Trzecie wypełnienie tego proroctwa może dotyczyć duchowych Izraelitów. Można powiedzieć, że przez cały Wiek Ewangelii żyli w rozproszeniu, znajdując się w różnych kościołach i denominacjach – byli w duchowym Babilonie. Przez ciemne wieki średniowiecza, większość pięknych nauk pochodzących z Pisma Świętego zostało zapomnianych, zniekształconych i zakrytych przez ludzkie teorie i filozofie. Zapomniano o pięknych obietnicach przyszłego Królestwa, wtórego przyjścia Pana, współdziedziczenia z Chrystusem, zmartwychwstania, procesie restytucji i życiu wiecznym dla wszystkich oraz wielu innych. Te nadzieje, które kiedyś ożywiały Apostołów i pierwszych uczniów Pana, później stały się suche – umarłe. Nadszedł jednak czas, kiedy na ten Babilon został wydany wyrok: Upadł, upadł Wielki Babilon, a prawdziwi Izraelici duchowi usłyszeli wezwanie: Wyjdźcie z niego ludu mój, abyście nie byli uczestnikami jego grzechów i aby was nie dotknęły plagi na niego spadające. Gdyż aż do nieba dosięgły grzechy jego i wspomniał Bóg na jego nieprawości – Obj. 18:2-4. Słowa te są aktualne od początku wtórej obecności Pana i wszyscy prawdziwi Jego naśladowcy powinni wyjść z Babilonu – stanu zamieszania – z nominalnego chrześcijaństwa. Dziś mamy możliwość korzystania z prawdy oczyszczonej z błędów okresu średniowiecza. Oczyszczenia tego dokonał Pan Bóg poprzez działalność reformatorów kościoła. Brat Charles Russell jako wierny sługa (Łuk. 12:42-43) zebrał te nauki w całość i podał je nam na tacy jako pokarm na czas słuszny. Pan Bóg dał mu również zrozumienie wielu wspaniałych obrazów i figur ukrytych w proroctwach oraz księgach Starego Testamentu. On jako pierwszy ogłosił, że Pan Jezus jest już obecny po raz drugi na ziemi. Nie mówił, że przyjdzie za jakiś czas, lecz – że już przyszedł. Polecam Ci, Drogi Czytelniku, przeczytanie 6 Tomów “Wykładów Pisma Świętego”, a dowiesz się, jakie piękne nauki ogłaszał brat Russell. Dziś wspaniałe obietnice Boże i nadzieje ludu Pańskiego z nimi związane, które przez setki lat były suche, znów są ożywiane, a ich zupełne wypełnienie nastąpi w oczekiwanym przez wszystkich Królestwie Bożym.

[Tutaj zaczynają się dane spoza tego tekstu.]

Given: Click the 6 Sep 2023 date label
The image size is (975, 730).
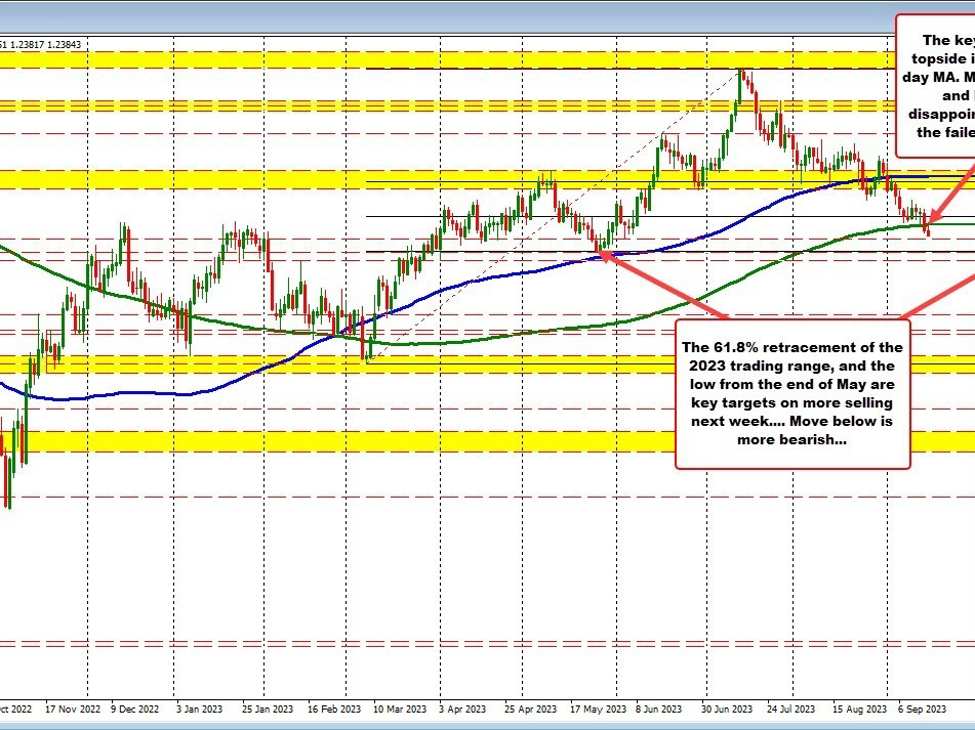Looking at the screenshot, I should click(x=922, y=708).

Niech te krótkie rozważania zachęcą nas wszystkich do zastanawiania się nad pięknym Słowem Bożym, także nad tymi fragmentami, które czasami wydają się trudne. Obserwujmy to, co dzieje się dookoła nas, sytuację na świecie, w Izraelu. Tylko wtedy będziemy widzieli, w którym miejscu na zegarze Bożego czasu się znajdujemy. Stawiajmy sobie pytania, szukajmy odpowiedzi. Nie polegajmy na sobie, na naszej mądrości, lecz na Panu Bogu. Jeśli będziemy prosić, Pan da nam zrozumienie. Amen.